Sri Lanka to cancel $500-Indian coal plant deal, wants natural gas

Sri Lanka to cancel $500-Indian coal plant deal, wants natural gas

Sri Lanka will cancel plans for a 500 MW Indian-built coal-fired power plant at its strategic eastern port

city of Trincomalee and will instead opt for a liquefied natural gas (LNG) power plant, a cabinet minister

said late on Tuesday.

Chandima Weerakkody, petroleum minister, said Sri Lankan President Maithripala Sirisena told Prime

Minister Narendra Modi of the decision at a meeting on Saturday during Sirisena’s visit to the island

nation’s larger neighbour.

“We do not want to hurt India. So President Sirisena, in his visit, has offered an LNG plant instead of the

coal plant,” Weerakkody told Reuters. “This has been discussed at the highest level and there is

consensus.”

Sri Lanka is trying to increase its power generation capacity after a recent blackout that was the worst in

20 years, government officials say.

BMS Batagoda, the energy ministry secretary said the switch to LNG was proposed after ten years of

opposition to a coal-fired power plant by the residents of Sampur, a village near Trincomalee, where

India has already proposed to build South Asia’s largest petroleum hub.
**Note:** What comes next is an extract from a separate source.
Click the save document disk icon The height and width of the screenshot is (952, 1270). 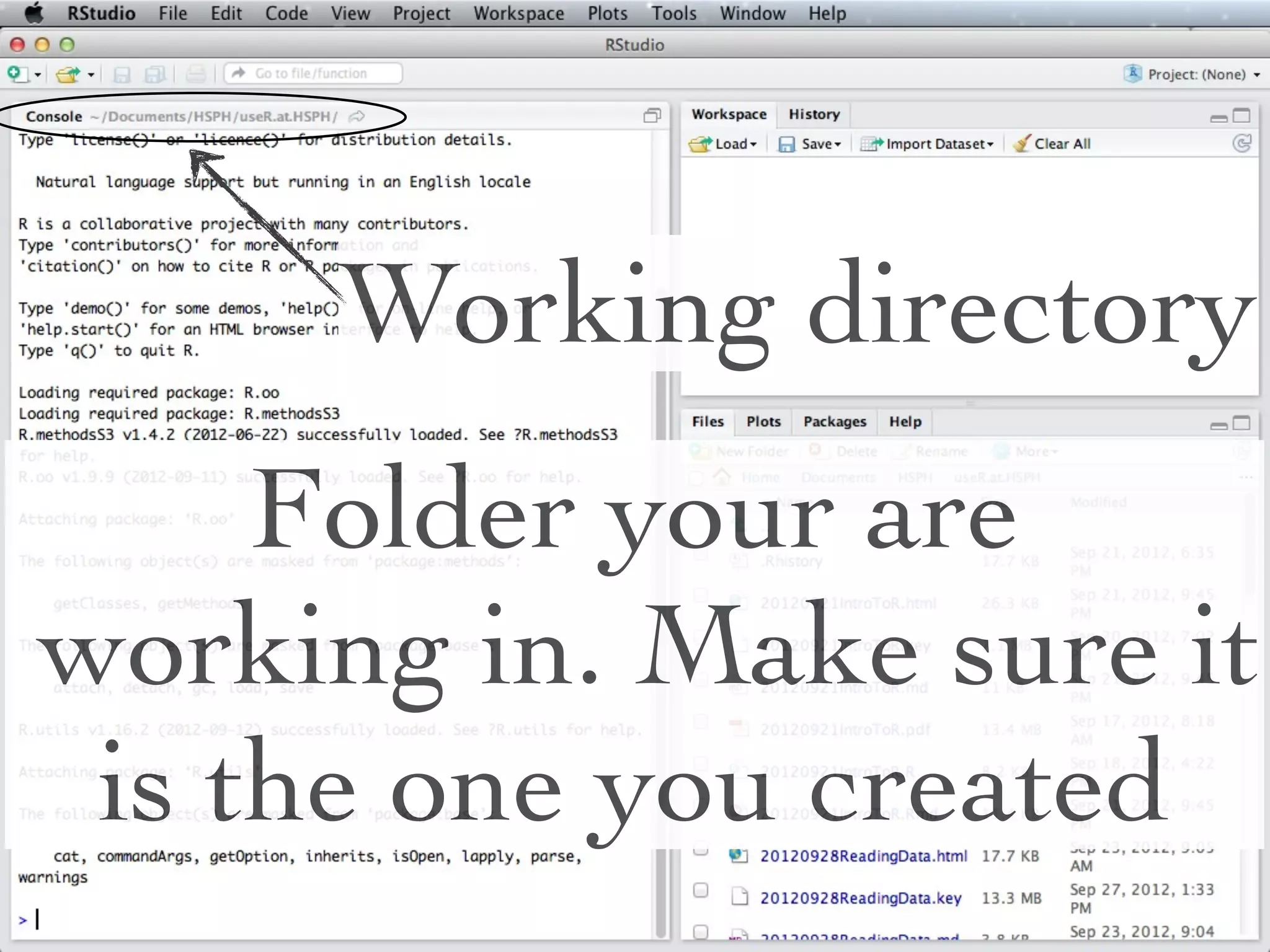pos(122,74)
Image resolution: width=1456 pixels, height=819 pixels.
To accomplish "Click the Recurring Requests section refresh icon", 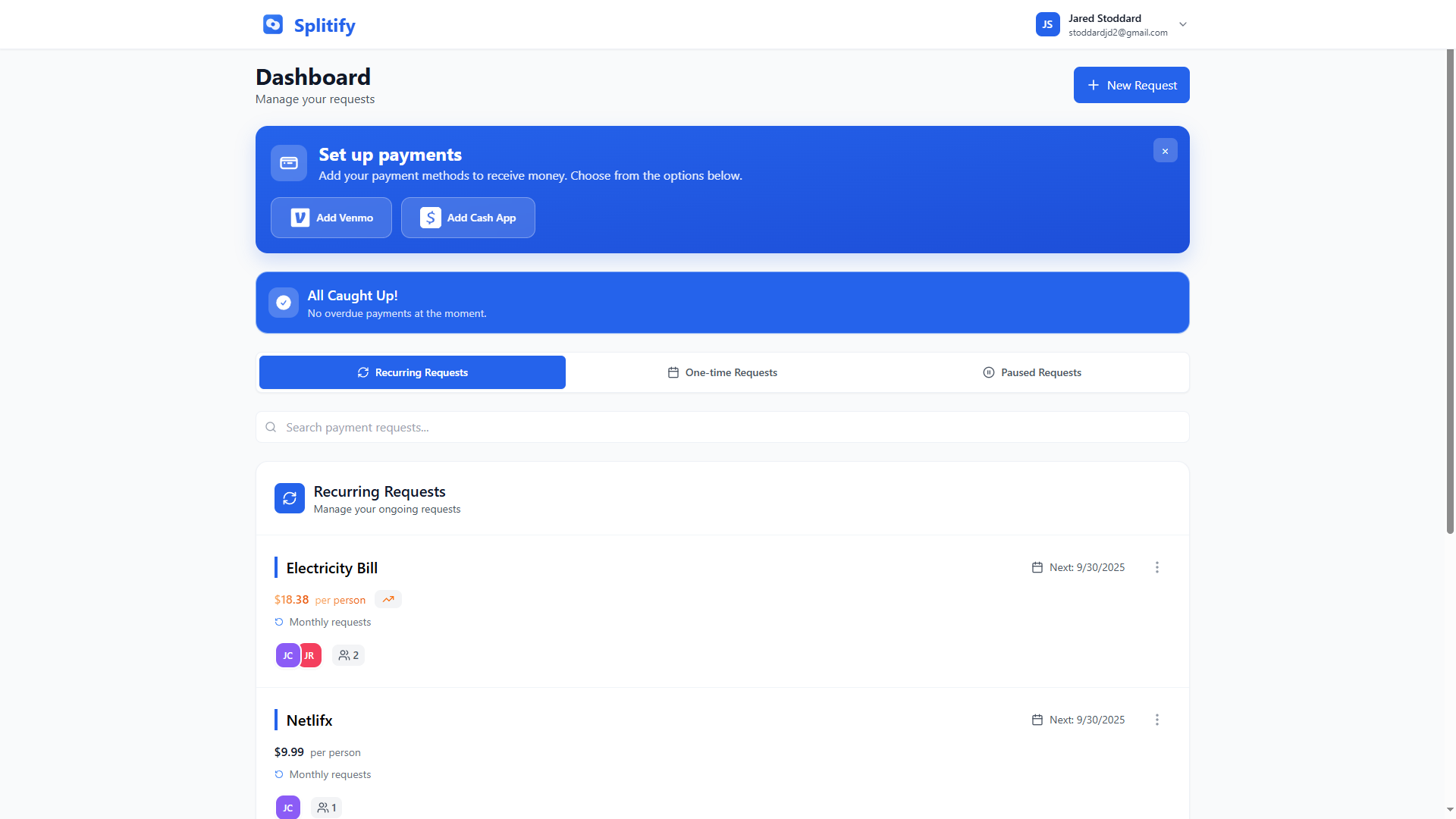I will (x=290, y=498).
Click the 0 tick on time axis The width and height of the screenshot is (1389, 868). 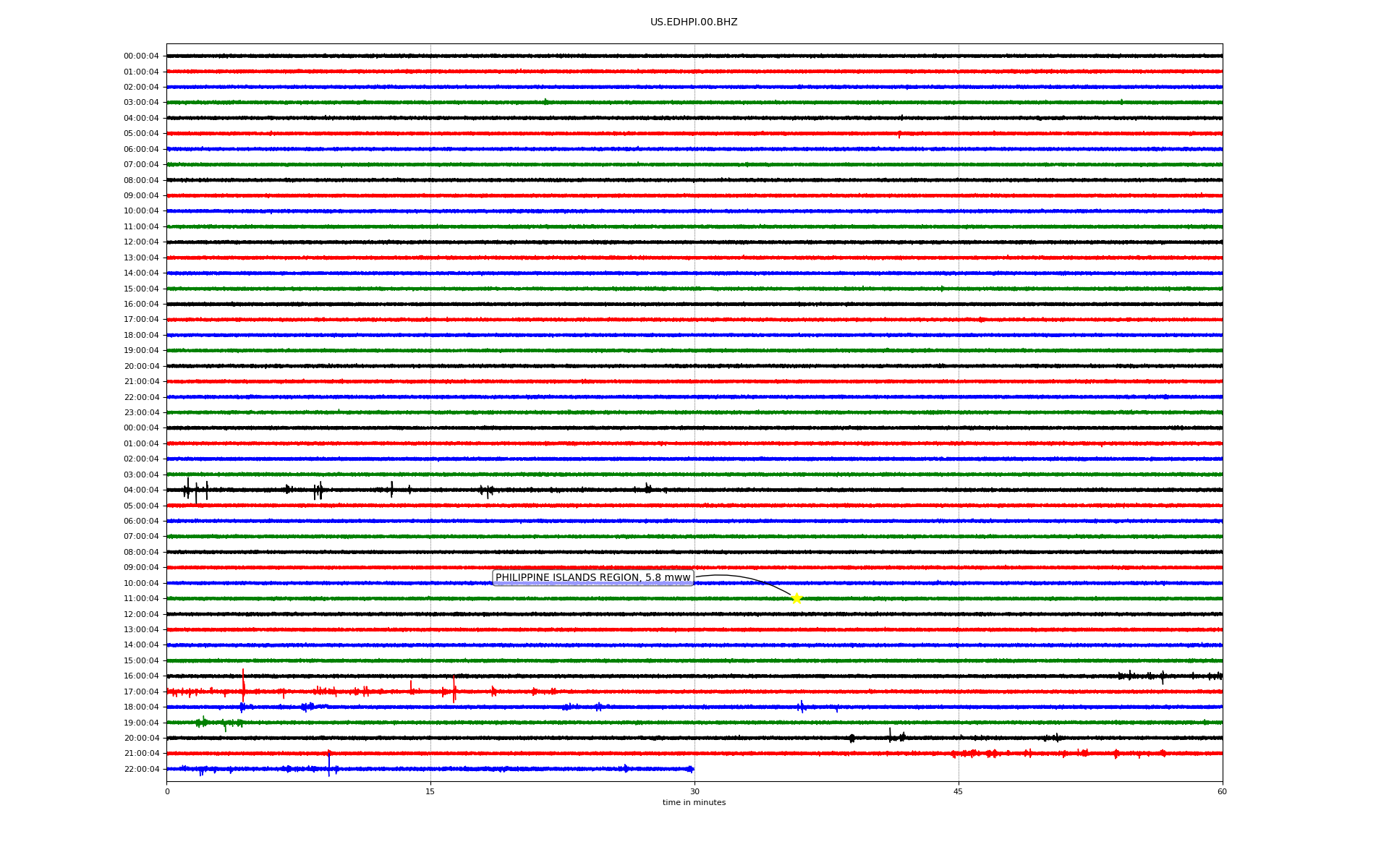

Area residents and environmental groups have resisted the coal power plant ever since it was originally

proposed in 2006 due to worries about land clearance and pollution.

Plans for the $500 million coal power plant project were finalised in 2011, when state-run Ceylon

Electricity Board (CEB) and India’s state-run National Thermal Power Corporation Ltd (NTPC) agreed to

form a joint venture for its construction.

It is not clear which Indian companies would be considered as partners on the proposal to build a gas-

fired power plant. Natural gas is a cleaner burning fuel than coal, but there would be the added hurdle

that Sri Lanka has no LNG import infrastructure.

Sri Lanka’s only coal-fired power plant with 900 MW capacity was built with a $1.4 billion loan from

China in two phases. However, the Chinese plant has faced frequent repairs.

India and China have been increasingly loaning funds to Sri Lanka over the last few years, mainly for

infrastructure projects. Since the island’s civil war ended in 2009, the two rivals have been competing

for influence in Sri Lanka, which sits right off one of the world’s busiest shipping routes.